THIS is a consent-based space.

I am sometimes asked how a person can create a consent-based space, within an environment/culture where the dominant culture isn’t consent-based. This is a really good question, seeing as our society is still waking up to the idea and isn’t consent-based by design (yet), so anyone that wants a consent-based life needs to think about this for ourselves in one way or another.

It is totally possible to carve a consent-based space within a dominant culture that isn’t consent-based. Yesterday I had a wonderful experience of that in practice. My daughter had a music lesson – her first one with a music teacher who is a friend that we know well, who’s children attend the Cabin and who did the consent-based education course with me earlier this year. He’s awesome.

Anyway, after the 30 minute lesson, when we were chatting on the way home in the car, she shared that at the start of the class the teacher had said to her: “I don’t know if I told you this already or not, but my class is a consent-based space. If you don’t want to do something please do tell me, and if you want to leave to see your mum or something you can do that anytime.”

Fucking genius. So simple. Takes two seconds at the start of the class, and sets the whole tone of the culture of the space as consensual. It’s like consent-based culture creation magic. In two sentances.

We all have some space that belongs to us. The most immediate is our own body, heart and mind. That is the first place where we can choose to create a consent-based culture. How we move with ourselves, in the world around us and in relation to others creates a micro-culture. We can actively create consent-based culture and dynamic just by our way of being in relationship to oursleves and in our every day life.

The next space is any space that we have authority/decision making power in. In the example above, the teacher has a music room/class, but this could be our bedroom, our home, a part of a workplace, anywhere that we have authority/responsibility/are a practioner or holding space of some kind. It could be the space of a Zoom call we are hosting.

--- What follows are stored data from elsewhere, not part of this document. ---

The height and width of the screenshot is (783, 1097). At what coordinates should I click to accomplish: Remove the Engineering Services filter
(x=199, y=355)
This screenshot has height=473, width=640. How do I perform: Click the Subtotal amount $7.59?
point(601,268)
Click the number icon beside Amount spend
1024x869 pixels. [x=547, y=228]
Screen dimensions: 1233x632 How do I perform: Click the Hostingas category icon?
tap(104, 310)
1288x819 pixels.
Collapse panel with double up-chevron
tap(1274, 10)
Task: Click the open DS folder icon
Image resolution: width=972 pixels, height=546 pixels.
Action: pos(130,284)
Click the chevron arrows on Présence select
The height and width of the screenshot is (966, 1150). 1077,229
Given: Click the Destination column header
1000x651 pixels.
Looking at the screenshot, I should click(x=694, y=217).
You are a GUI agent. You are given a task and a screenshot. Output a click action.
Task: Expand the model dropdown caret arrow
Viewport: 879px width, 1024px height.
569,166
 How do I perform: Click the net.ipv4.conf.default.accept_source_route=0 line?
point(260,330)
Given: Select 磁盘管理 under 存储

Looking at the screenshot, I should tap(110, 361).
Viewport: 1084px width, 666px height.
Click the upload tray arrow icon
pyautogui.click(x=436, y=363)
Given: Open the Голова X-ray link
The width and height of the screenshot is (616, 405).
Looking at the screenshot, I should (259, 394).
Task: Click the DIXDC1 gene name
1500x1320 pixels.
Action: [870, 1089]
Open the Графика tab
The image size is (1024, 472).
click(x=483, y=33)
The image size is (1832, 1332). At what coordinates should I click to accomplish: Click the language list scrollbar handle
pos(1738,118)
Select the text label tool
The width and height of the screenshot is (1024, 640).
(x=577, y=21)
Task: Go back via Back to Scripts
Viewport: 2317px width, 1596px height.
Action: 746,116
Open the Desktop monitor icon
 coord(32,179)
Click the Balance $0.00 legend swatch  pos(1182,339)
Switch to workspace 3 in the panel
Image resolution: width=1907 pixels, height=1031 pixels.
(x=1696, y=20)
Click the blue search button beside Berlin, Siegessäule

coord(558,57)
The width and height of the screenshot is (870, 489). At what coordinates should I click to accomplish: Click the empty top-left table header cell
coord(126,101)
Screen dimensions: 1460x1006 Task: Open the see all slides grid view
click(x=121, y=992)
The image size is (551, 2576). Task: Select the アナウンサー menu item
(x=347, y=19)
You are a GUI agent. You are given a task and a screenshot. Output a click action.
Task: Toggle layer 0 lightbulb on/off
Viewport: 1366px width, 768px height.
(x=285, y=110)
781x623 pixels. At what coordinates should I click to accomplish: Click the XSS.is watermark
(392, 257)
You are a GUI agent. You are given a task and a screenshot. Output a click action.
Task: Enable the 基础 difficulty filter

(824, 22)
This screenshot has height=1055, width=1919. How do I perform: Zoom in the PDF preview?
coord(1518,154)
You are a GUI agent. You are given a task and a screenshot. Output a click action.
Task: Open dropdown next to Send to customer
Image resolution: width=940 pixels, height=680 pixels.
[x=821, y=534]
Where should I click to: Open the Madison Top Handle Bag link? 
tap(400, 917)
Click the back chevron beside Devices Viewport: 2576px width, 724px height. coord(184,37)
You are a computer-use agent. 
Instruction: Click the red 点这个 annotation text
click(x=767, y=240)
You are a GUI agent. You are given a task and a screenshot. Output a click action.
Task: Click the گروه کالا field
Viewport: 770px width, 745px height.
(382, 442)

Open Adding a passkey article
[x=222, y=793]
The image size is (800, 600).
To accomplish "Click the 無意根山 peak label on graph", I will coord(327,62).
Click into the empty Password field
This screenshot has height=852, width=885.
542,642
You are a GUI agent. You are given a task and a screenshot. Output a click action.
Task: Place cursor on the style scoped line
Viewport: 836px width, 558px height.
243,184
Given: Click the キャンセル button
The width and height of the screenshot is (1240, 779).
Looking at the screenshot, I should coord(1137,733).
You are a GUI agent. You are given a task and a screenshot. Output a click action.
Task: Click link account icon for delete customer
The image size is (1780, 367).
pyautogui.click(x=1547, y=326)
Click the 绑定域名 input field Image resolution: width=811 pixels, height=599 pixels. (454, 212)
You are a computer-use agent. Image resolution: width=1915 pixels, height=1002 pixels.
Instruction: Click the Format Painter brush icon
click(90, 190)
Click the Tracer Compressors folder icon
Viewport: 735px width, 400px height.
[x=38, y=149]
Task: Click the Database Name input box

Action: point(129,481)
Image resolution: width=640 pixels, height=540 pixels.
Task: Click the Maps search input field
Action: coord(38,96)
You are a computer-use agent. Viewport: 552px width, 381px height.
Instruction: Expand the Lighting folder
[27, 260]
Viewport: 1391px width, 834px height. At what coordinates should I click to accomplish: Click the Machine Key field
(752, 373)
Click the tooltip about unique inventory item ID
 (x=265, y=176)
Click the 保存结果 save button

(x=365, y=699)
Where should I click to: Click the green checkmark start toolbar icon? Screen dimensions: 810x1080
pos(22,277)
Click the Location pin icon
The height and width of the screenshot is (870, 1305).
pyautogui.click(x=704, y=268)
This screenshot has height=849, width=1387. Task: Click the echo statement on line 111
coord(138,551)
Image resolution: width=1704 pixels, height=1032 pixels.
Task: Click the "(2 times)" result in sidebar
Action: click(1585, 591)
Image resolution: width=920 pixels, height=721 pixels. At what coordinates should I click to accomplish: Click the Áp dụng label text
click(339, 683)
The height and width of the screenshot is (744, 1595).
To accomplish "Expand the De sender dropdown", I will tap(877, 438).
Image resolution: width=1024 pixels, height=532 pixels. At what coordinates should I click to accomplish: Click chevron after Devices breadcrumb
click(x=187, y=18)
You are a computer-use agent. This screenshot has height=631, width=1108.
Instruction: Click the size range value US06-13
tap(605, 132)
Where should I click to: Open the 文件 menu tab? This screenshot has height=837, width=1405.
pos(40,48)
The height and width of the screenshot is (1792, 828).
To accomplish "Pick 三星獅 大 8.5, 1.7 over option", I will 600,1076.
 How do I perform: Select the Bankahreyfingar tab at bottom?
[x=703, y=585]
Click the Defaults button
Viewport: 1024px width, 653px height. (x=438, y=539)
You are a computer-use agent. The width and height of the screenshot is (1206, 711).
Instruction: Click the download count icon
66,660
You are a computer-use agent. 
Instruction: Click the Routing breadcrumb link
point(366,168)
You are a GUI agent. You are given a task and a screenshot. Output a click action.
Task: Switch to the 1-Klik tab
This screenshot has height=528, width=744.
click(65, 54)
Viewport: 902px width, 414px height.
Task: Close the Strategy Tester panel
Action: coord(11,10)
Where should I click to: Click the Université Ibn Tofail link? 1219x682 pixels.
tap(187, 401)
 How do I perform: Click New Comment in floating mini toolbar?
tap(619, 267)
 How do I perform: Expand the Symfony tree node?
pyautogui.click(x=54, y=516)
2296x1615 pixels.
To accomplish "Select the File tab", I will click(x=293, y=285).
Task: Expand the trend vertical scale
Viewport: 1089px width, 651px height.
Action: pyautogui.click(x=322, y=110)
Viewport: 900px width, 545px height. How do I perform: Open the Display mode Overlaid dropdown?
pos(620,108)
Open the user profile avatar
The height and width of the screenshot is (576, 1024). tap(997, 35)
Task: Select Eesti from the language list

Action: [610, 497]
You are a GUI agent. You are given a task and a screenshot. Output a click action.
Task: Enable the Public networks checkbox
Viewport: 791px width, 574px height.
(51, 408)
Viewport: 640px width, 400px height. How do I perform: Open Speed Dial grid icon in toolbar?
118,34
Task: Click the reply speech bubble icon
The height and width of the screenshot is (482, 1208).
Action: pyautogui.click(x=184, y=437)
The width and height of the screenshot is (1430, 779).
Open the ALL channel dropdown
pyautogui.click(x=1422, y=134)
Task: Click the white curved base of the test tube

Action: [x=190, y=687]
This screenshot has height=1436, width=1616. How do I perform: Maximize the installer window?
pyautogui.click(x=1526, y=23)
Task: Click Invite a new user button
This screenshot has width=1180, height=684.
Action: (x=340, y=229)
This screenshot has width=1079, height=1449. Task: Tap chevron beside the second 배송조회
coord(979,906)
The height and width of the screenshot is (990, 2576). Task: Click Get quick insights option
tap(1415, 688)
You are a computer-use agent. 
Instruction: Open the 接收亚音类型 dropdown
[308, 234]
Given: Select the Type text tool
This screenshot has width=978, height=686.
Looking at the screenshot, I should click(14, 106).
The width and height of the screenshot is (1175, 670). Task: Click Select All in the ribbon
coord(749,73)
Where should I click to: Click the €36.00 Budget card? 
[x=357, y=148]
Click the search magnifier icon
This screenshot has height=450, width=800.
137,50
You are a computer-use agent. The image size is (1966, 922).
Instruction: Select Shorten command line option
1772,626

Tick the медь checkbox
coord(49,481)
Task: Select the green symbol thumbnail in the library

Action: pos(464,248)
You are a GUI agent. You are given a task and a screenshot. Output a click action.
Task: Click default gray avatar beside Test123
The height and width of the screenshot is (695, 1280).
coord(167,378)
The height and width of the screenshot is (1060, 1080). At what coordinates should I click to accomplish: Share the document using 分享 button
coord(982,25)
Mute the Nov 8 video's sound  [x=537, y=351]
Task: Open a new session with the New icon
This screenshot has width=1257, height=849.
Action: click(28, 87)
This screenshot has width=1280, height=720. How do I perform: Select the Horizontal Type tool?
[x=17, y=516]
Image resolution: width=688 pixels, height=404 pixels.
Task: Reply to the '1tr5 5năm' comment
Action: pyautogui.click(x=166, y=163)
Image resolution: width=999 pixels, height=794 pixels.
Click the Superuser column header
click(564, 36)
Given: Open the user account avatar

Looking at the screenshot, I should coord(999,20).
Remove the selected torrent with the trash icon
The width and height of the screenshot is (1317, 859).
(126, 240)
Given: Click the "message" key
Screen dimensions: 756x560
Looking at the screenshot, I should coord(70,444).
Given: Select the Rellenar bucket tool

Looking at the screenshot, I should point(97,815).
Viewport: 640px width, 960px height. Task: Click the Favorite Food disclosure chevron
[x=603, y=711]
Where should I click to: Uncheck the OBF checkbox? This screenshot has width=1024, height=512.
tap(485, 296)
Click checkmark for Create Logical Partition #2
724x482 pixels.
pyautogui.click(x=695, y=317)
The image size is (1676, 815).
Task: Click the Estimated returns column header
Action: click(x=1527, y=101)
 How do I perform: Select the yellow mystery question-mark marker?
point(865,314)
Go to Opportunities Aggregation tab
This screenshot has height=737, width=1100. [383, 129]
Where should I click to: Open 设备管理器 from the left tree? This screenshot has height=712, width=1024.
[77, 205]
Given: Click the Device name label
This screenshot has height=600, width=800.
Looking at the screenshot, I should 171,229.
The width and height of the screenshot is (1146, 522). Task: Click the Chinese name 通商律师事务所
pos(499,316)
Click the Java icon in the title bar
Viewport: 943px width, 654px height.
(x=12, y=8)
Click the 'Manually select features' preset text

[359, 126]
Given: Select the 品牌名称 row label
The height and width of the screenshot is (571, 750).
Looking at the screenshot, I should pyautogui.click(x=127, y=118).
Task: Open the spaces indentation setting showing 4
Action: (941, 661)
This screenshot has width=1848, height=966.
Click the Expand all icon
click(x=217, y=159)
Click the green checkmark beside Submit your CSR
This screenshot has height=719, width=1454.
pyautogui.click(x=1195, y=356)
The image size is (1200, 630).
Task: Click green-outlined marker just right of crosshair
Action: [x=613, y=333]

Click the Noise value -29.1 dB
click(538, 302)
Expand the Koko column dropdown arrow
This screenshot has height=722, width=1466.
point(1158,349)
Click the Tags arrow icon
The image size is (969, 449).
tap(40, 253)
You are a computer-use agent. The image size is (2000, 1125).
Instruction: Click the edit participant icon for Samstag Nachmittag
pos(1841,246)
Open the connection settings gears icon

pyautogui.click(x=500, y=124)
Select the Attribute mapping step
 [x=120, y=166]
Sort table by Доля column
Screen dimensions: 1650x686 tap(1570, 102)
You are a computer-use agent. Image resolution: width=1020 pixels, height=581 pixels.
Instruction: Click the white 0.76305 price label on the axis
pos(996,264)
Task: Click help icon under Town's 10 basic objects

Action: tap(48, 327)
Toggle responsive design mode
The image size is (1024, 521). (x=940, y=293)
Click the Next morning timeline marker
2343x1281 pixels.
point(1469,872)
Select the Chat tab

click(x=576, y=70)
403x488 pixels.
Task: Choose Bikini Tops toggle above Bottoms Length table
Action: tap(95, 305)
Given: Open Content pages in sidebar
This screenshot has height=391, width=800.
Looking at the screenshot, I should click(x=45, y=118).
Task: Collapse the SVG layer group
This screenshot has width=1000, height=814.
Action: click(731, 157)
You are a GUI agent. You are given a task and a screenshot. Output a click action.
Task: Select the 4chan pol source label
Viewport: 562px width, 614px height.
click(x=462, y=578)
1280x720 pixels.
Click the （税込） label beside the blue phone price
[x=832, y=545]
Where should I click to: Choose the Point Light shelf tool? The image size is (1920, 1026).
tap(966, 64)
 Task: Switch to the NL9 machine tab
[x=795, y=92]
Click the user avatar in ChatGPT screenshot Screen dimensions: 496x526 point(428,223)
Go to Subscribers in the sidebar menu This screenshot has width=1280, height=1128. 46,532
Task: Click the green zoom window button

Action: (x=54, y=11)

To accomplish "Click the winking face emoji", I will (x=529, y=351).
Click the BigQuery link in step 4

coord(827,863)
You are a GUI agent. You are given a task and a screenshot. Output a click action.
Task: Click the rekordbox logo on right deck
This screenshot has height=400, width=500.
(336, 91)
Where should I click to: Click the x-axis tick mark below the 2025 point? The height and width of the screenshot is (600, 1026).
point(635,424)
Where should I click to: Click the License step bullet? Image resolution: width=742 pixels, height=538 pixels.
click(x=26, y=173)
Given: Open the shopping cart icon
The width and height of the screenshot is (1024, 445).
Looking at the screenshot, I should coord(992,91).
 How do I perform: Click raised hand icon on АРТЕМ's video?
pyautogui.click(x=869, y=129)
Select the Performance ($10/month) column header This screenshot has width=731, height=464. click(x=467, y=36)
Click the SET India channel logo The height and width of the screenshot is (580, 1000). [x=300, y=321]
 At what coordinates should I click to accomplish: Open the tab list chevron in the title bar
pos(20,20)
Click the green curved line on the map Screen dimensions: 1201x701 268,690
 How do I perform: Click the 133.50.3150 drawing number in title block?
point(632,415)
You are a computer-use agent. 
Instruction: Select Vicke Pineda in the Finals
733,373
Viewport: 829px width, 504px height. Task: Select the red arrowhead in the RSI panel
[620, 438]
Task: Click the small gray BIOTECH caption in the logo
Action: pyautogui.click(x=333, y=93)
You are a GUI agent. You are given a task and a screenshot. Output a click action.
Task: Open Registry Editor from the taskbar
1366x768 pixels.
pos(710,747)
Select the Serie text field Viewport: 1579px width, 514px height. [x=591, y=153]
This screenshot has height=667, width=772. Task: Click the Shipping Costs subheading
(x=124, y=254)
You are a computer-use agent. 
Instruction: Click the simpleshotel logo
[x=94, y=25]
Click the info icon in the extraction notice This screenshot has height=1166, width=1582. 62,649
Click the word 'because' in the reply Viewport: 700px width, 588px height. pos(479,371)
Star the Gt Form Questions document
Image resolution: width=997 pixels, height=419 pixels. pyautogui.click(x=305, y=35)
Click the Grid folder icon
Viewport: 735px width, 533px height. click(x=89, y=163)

This space is a place within which we have the opportunity and power to intentionally establish consent-based culture. That can then be experienced by ourselves in our own practice there, and by anyone else that enters and spends time there. Do you doubt that this is powerful and transformative? How else do we change the world consensually (we need to utilise the change we want to see as the method for making the change itself) if it isn’t through manifesting this culture in the spaces and places in which we have personal and creative agency, autonomy and authority? If we do our bit in our places to make it happen, that’s real change right now. Don’t wait for someone else to get it started – you’ve already got a space to play with.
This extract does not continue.